Romero disagreed and he began to speak out against these “popular” movements
also. Liberation without salvation, he preached, brought no profound change.
The only thing that was different was the people in charge.
Romero had
now “offended” the government elite, his fellow bishops - who denounced him to
Rome so that Rome began to ask questions – and now the grass roots movements.
He met hostility on every side. But he was a deeply prayerful person and kept
testing his stand in the light of Church teaching – especially after Vatican II
– and the advice of the many he consulted, including ordinary people. He
received great affirmation from the latter who knew he was motivated by love of
them and the Lord he served.
It all came
to a head in March 1980 when his calls to end the violence infuriated the elite
and they had him murdered as he was celebrating the Eucharist. Civil war then
broke out in earnest and lasted 12 years. The church herself battled to
understand him: was he a popular agitator, a “political bishop”, a divider of
the bishops’ conference? Or was he a saint and martyr, faithful to the Lord
when all around him were confused and fearful. The church finally came to the
second opinion in 2014 when he was beatified by Pope Francis.
I am
particularly struck by the impossible position Romero was in towards the end.

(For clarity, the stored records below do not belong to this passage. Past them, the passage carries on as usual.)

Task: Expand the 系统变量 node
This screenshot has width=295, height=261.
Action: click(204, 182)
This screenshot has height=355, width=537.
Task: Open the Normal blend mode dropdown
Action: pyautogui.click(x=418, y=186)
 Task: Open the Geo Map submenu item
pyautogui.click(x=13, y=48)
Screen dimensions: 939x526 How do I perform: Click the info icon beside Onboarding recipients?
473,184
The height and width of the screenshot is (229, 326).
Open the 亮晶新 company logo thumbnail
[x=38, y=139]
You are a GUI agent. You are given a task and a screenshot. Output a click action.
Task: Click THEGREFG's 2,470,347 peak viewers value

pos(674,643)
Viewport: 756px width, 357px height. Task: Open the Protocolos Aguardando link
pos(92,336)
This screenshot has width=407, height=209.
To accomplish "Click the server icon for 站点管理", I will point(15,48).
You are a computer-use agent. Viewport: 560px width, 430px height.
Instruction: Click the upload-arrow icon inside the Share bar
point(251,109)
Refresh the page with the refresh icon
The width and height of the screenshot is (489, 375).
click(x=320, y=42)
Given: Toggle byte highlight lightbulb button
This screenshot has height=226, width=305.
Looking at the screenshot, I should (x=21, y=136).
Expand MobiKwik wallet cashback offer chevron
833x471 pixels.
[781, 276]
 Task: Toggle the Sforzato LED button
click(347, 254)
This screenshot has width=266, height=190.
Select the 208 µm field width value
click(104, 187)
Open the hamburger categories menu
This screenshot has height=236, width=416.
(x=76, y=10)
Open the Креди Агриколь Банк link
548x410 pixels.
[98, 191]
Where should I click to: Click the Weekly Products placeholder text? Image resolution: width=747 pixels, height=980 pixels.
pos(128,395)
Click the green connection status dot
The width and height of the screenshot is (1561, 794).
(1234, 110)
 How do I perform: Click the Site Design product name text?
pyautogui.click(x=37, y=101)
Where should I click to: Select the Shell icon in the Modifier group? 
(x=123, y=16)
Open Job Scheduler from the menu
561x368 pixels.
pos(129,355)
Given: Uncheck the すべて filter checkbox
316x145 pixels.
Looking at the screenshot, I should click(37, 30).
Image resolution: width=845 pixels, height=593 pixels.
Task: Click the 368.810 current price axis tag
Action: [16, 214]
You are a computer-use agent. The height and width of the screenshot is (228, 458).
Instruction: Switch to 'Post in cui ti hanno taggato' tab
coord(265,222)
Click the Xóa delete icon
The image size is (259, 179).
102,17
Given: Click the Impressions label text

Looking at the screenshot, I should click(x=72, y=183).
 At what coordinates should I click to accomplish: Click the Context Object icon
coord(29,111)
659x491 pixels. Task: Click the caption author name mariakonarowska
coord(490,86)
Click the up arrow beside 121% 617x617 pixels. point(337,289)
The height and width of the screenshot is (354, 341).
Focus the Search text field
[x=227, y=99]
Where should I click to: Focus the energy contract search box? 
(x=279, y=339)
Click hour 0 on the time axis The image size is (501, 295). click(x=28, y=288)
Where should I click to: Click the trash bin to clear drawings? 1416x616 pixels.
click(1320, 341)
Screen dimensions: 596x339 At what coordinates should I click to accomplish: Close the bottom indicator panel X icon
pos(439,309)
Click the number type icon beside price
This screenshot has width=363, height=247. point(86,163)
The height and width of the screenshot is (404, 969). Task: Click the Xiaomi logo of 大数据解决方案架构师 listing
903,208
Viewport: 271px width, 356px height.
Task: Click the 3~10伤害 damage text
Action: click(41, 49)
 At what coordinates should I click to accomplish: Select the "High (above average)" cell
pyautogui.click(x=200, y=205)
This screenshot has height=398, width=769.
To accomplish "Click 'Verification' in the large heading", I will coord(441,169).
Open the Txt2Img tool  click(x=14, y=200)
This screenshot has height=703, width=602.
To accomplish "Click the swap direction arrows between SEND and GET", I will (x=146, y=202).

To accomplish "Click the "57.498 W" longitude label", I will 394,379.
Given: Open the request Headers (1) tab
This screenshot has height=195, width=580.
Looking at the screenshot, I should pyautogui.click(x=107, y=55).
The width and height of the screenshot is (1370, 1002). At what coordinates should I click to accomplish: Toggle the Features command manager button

Like Jesus, he fearlessly spoke out and they decided to do away with him as
they did with his Lord. It was another act of fusion: highly motivated by the
gospel and his love of Jesus and his people Romero clashed with the evil
culture that had developed in El Salvador over decades. And there was an explosion
and he was consumed in it. Yet his death brought a new level of consciousness
in El Salvador and in South America generally. His total offering released an
explosion of energy and hope.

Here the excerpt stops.